How do you keep that love going? (Aflame, to stick to the metaphor).
And how do you tend to this love (fire) when you must be away? Apart?
“Hang the experts!”
…they’re already telling us the BEST (only?) way to make a bed, uncork a bottle of wine, blow our nose, and go for a walk. We likely remember something, of how we somehow, “fell in love.”
The very word, “falling” reminds us that we may not have been as organized and clever as all that. No, we discovered something of enchantment and indescribable delight… and then we began to think, quite frankly, rather poorly.
How DOES one “fall in love” then?
We can share memories, and this we must do, as they are often great stories, that first catching blaze and wild-fire.
And truly, this part of the journey is often such a mix of joy and pain, of determination and confidence, of mystery and confusion. “The heart has its reasons, which reason does not know at all.” declared Pascal. In love, and in “falling in love” we are thrust into the heart of a fire, and one that very often changes our lives forever.
Fire. On November 23, 1654, Pascal fell headlong into an encounter with God; an experience now known as the “Memorial.” For hours, he could only repeat the words “Fire, Fire, Fire!” over and over.
“Boy SHE’S hot!” someone might remark.

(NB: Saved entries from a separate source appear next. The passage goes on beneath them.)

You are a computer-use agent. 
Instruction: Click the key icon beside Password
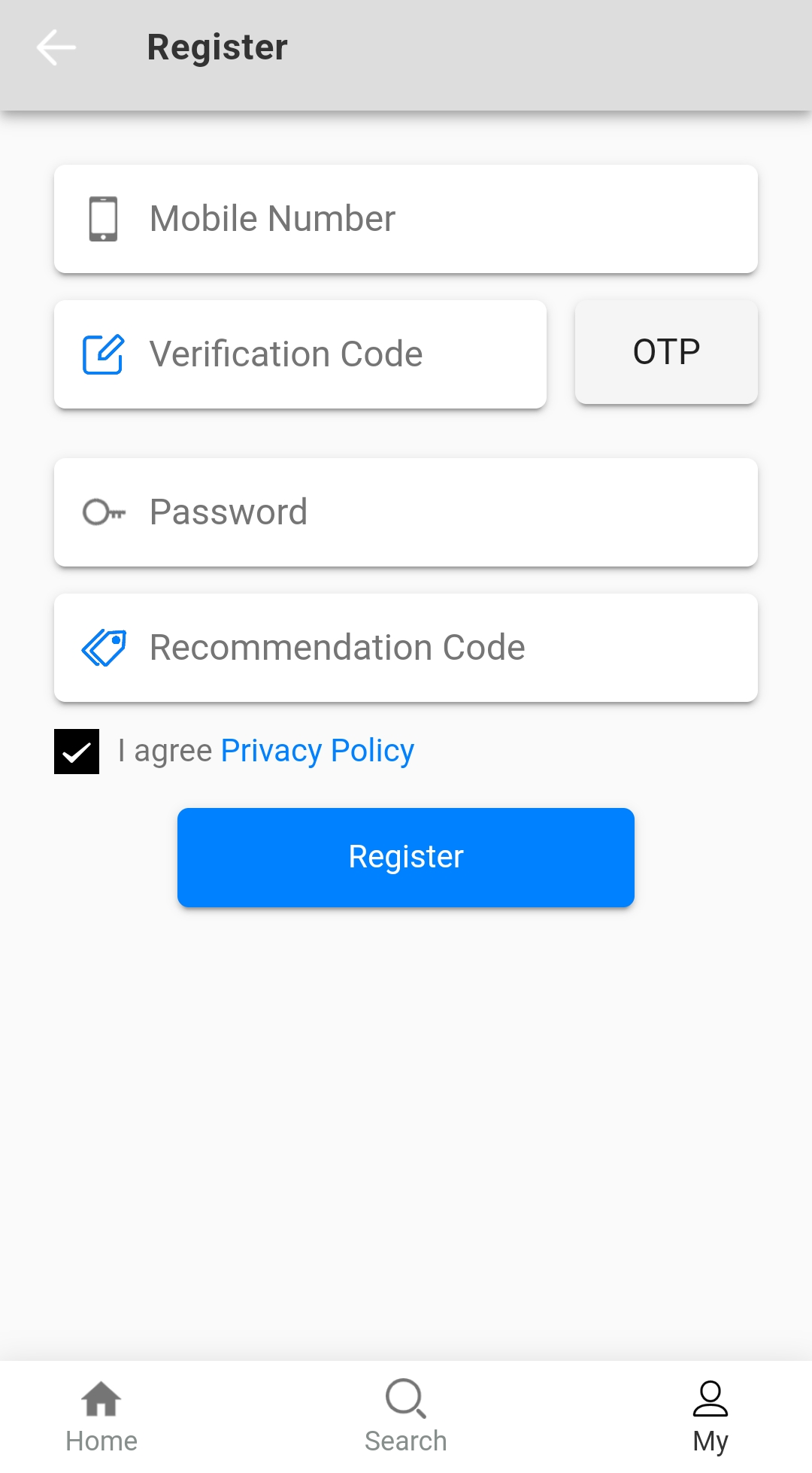pyautogui.click(x=103, y=512)
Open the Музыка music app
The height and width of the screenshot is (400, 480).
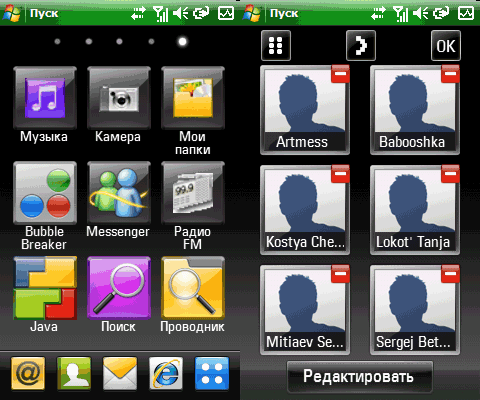click(45, 98)
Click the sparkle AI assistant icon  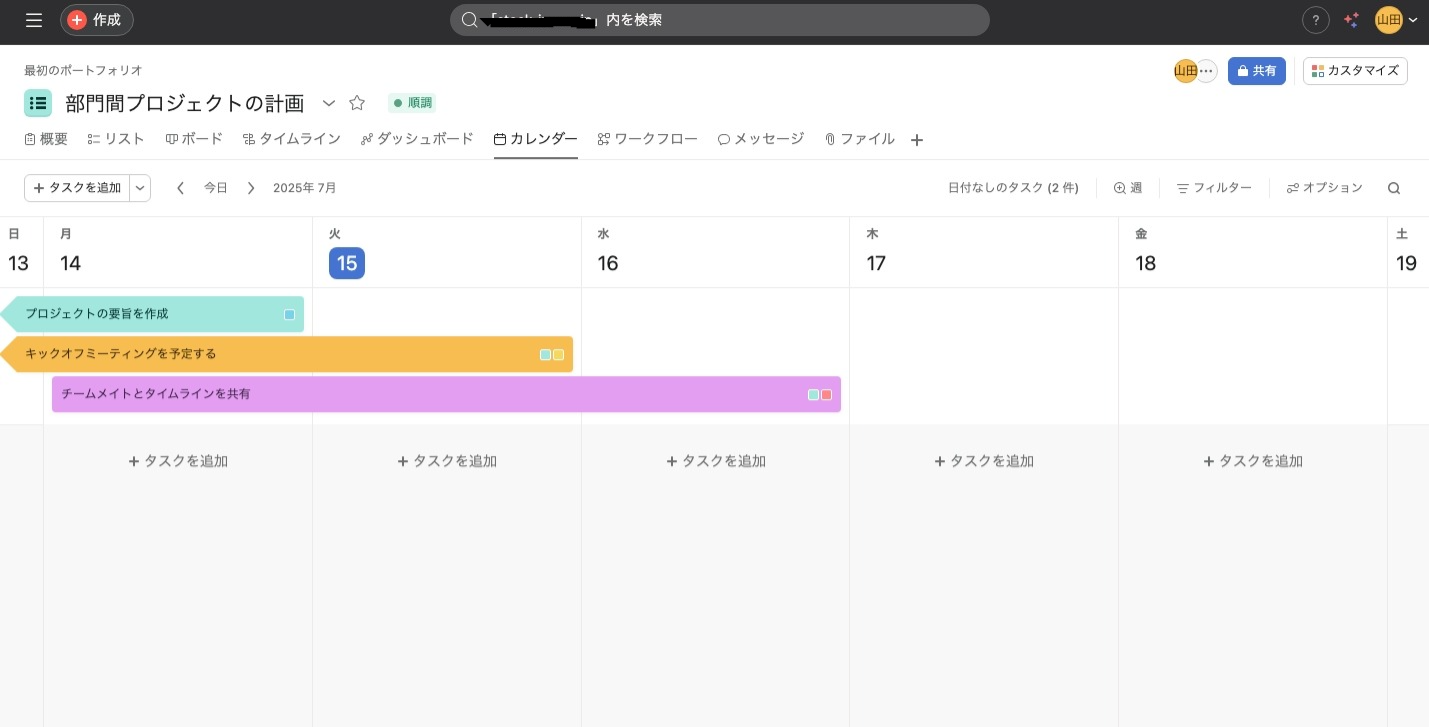[x=1351, y=20]
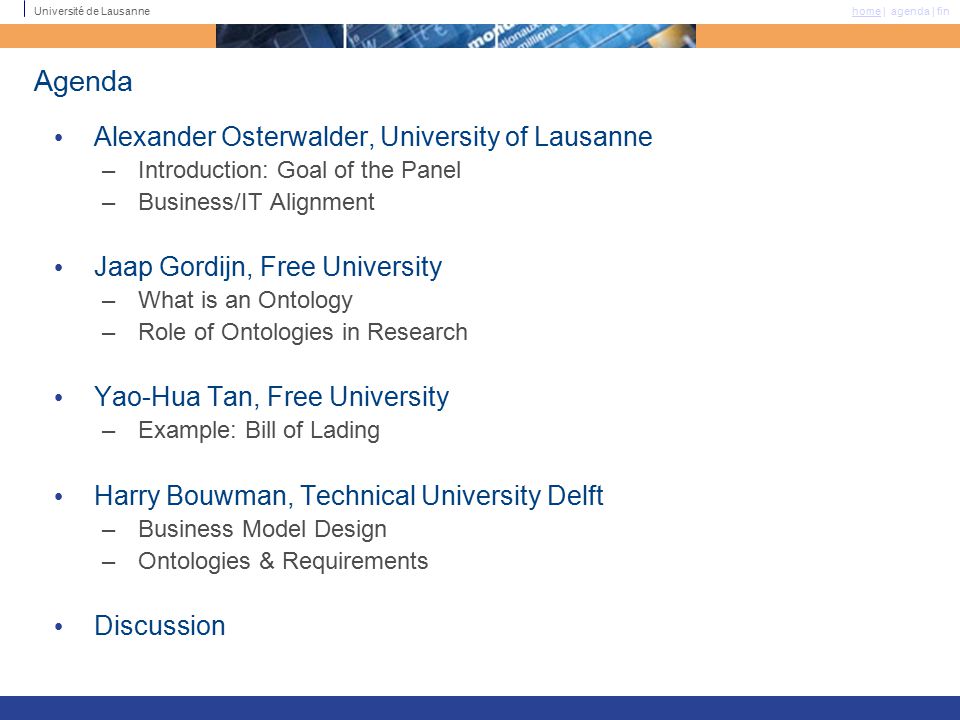960x720 pixels.
Task: Open the faint "home" link
Action: tap(866, 11)
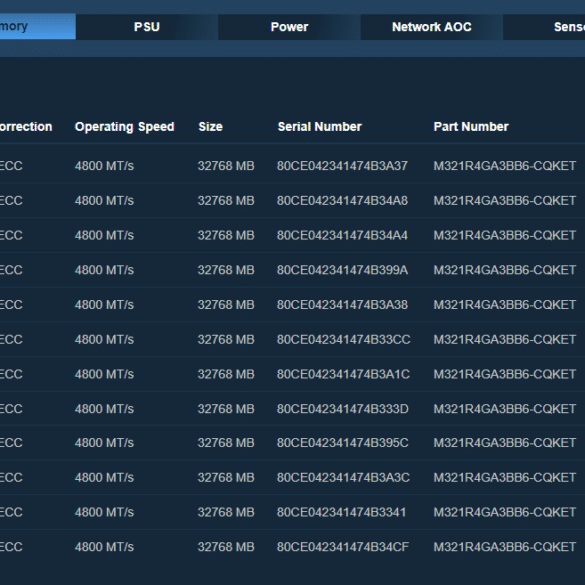This screenshot has height=585, width=585.
Task: Select serial number 80CE042341474B34A8
Action: pos(342,201)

The metaphor rolls on and on, and we get it.
Remember the pounding excitement in this number one hit by Billy Joel?
“We didn’t start the fire
It was always burning
Since the world’s been turning
We didn’t start the fire…”
~ Billy Joels, Storm Front, 1989
Fire means life, heat, and perhaps most importantly, survival.

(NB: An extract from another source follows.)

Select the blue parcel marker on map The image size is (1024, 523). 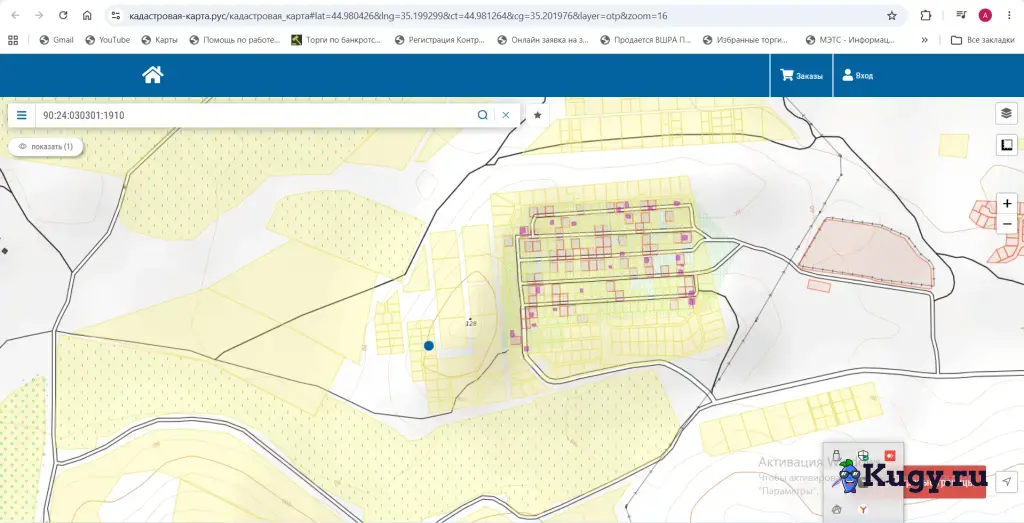point(428,345)
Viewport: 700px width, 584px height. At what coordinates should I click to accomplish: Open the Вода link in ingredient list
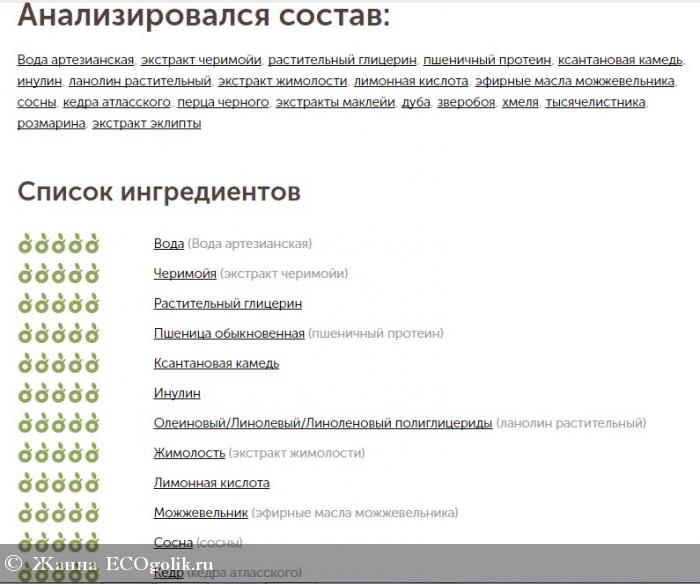[169, 243]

We likely all have our own story about how we encountered the fire of first love, and hopefully, the fire at the start of the relationship we’re in today.
How’s the fire going?
History is filled to overflowing with stories of love. Perhaps there really isn’t a larger story. From Wagnerian Operas, to Shakespearean sonnets, from Homer’s Iliad, to Eros, the young son of Aphrodite. All we need is love?
But love dies. If not cared for the flames lessen, the hearth cools, the light dims. This change is often regarded as acceptable, reasonable. It just happens. The author Sheldon Vanuaken refers to this as “creeping separateness.” (more on this in the “Naked, and Not Ashamed” post; click here)
In her brilliant little book, “Gift from the Sea,” the famous aviator, Anne Morrow Lindbergh writes ”…like its parallel in physical passion, the early ecstatic stage of a relationship cannot continue always at the same pitch of intensity. It moves to another phase of growth which one should not dread, but welcome as one welcomes summer after spring. But there is also a dead weight accumulation, a coating of false values, habits and burdens which blights life. It is this smothering coat that needs constantly to be stripped off, in life as well as in relationships.”
I think this is an excellent picture of what often happens in our love lives. The various things (false values, habits and burdens, etc.) which so easily “blight” our lives, and which, somehow, need to be stripped off. (from “Naked & Not Ashamed Post)
How might you comment on, or answer these questions?
How have you experienced this “creeping separateness” in your own life?
How do you try to “strip off” the coatings that “blight” your closest relationship?
What ideas can you share as to how do you fuel the fire of your own loving?
And… for those times when you are apart, what do you do to keep the home hearth hot?